If the federal government charges you with having committed a RICO violation in New York, you may wonder exactly what these charges entail. Per the U.S. Department of Justice, RICO stands for the Racketeer Influenced and Corrupt Organization Act that Congress passed back in 1970.

RICO’s initial purpose was to give the feds the power and authority they needed to prosecute Mafia racketeering. During the subsequent decades, however, RICO has been used to prosecute a variety of other alleged crimes, including the following:

  • Counterfeiting
  • Embezzlement
  • Bribery
  • Mail fraud
  • Money laundering

RICO elements of proof

Whatever precise RICO charges you face, in order to convict you, the prosecutor must prove the following:

  • An enterprise was involved.
  • You were somehow part of that enterprise.
  • The enterprise and you engaged in acts, a/k/a predicates, that affected interstate commerce.
  • The enterprise and you committed two predicates during the same decade.
  • These predicates amounted to a pattern of racketeering.

Enterprise definition

The RICO statutes define “enterprise” as virtually any kind of an organization, however formal or informal. It need not be a formal business entity such as a partnership or corporation. It can be no more than a very loose association of which you were or are a part, as an employee or merely as some sort of “associate.”

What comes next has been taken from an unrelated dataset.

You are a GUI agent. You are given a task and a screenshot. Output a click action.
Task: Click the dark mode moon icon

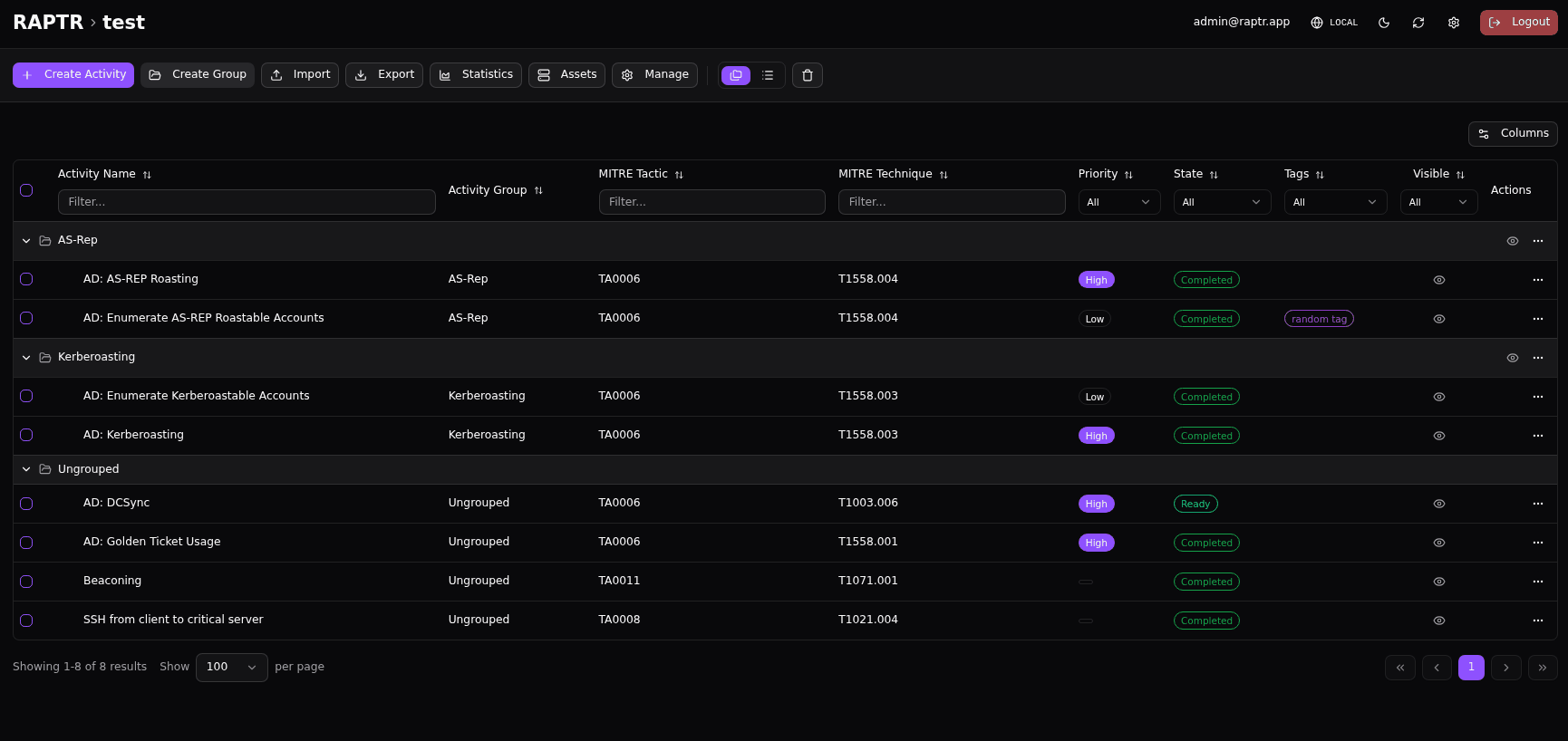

Racketeering pattern definition

The RICO statutes define “racketeering pattern” in two ways. A closed-end pattern consists of two predicates committed by the enterprise and you during a 10-year period. An open-ended pattern consists of only one predicate, but the strong implication that you and the enterprise intended to commit further predicates at some point in the future.

RICO penalties

Bear in mind that in most RICO prosecutions, the feds charge you with having allegedly committed several RICO violations. In this way they have a better chance of convicting you of at least one of them. You face serious penalties for each conviction you receive, including a 20-year minimum prison sentence and a $250,000 minimum fine.

This is general educational information and not intended to provide legal advice.